# What is ASIC quality and how does it affect overclocking?



## qubit (Aug 10, 2015)

This video clears up all those misconceptions and confusion about ASIC quality.











This is the ASIC quality of one of my GTX 780 Ti cards:







Get GPU-Z here: www.techpowerup.com/gpuz


----------



## Toothless (Aug 10, 2015)

Posted this video in the ASIC thread already, but probably is a good idea to make a new thread so others can see.


----------



## the54thvoid (Aug 10, 2015)

Okay - 

6:29 - listen to what he says and relate it to the Kingpin card and what Vince (Kingpin) stated.

A higher ASIC is more efficient and will achieve the same clocks as any other lower ASIC card but at a lower voltage.  With the Kingpin, the more volts is meaningless at ambient temps (requires heavy duty sub zero cooling) so the higher ASIC card can achieve better clocks on lower volts, therefore the 'potential' for better OC is there.  So if the Kingpin starts to barf out at 1.21volts at ambient temps, the card that hits 1550Mhz on 1.16v has a little more headroom than the card hitting 1.21v at 1550Mhz.

That's the idea.  Kepler was different but Maxwell isn't a friend of voltage unless it's really cold.


----------



## Devon68 (Aug 10, 2015)

This is the ASIC quality of my MSI HD 7850. But I wont be overclocking.


----------



## Sasqui (Aug 10, 2015)

Devon68 said:


> But I wont be overclocking.



You're a bad, bad person.  lol

I found the video quite good.  Never had a clue what ASIC quality was in the first place...


----------



## phanbuey (Aug 10, 2015)

I've found this tool be pretty accurate with my experience with the 780's and my old 570s (i had three of them) - the higher ASICs reported by GPU-z did clock noticeably better.


----------



## By-tor (Aug 10, 2015)

Where do you run this test from?

Using GPU-Z 0.8.5


----------



## qubit (Aug 10, 2015)

Toothless said:


> Posted this video in the ASIC thread already, but probably is a good idea to make a new thread so others can see.


Sorry man, I didn't know. 



By-tor said:


> Where do you run this test from?
> 
> Using GPU-Z 0.8.5



Click the little graphics card icon at the top left and look down the menu.

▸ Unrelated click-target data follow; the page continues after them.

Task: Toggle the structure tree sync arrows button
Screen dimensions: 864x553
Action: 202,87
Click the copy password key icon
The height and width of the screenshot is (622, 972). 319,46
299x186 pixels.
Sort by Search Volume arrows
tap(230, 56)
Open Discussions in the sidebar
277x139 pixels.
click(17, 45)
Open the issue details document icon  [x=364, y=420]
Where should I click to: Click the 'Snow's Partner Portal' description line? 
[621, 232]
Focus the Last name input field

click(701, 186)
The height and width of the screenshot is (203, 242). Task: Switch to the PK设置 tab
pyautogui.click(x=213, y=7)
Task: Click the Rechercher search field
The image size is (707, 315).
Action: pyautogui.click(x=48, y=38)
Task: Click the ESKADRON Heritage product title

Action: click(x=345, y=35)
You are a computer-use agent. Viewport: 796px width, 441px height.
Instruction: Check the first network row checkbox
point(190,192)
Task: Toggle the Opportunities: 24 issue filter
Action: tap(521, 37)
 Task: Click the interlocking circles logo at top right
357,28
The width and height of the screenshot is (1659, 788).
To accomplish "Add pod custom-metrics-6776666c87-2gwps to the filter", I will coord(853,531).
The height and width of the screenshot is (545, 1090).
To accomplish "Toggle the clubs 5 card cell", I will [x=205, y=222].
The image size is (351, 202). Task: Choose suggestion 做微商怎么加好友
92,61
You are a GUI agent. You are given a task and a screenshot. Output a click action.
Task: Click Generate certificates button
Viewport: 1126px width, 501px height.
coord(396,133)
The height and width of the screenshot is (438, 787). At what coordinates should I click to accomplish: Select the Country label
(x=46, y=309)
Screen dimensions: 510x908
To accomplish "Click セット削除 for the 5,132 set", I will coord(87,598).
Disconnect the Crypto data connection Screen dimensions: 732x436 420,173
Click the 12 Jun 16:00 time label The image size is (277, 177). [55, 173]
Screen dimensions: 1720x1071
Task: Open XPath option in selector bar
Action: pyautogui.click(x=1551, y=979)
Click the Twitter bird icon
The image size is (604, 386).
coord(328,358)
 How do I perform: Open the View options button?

It's third from the bottom and titled "Read ASIC quality..."


----------



## jboydgolfer (Aug 10, 2015)

Devon68 said:


> This is the ASIC quality of my MSI HD 7850. But I wont be overclocking.




thats sweet...MY 7870 isnt too bad either, not as high as yours, but it clocks well(IME/O the 78xx's OC/ASIC very well).but it doesnt like Win10 OC'd or Vice Versa


----------



## By-tor (Aug 10, 2015)

Thanks qubit

Don't know if this is good or bad , but here's mine...


----------



## rtwjunkie (Aug 10, 2015)

This was a great video!  I guess it gives credence to how cool my reference 780 runs.  I remember a time people told me it wasn't possible because W1zzard's review had the reference card running hotter.


----------



## Tatty_One (Aug 11, 2015)

Please post screenies in the original ASICS thread, I appreciate the Op's purpose with this thread and I don't think that was for people to post and re-post their screen shots, thanks.


----------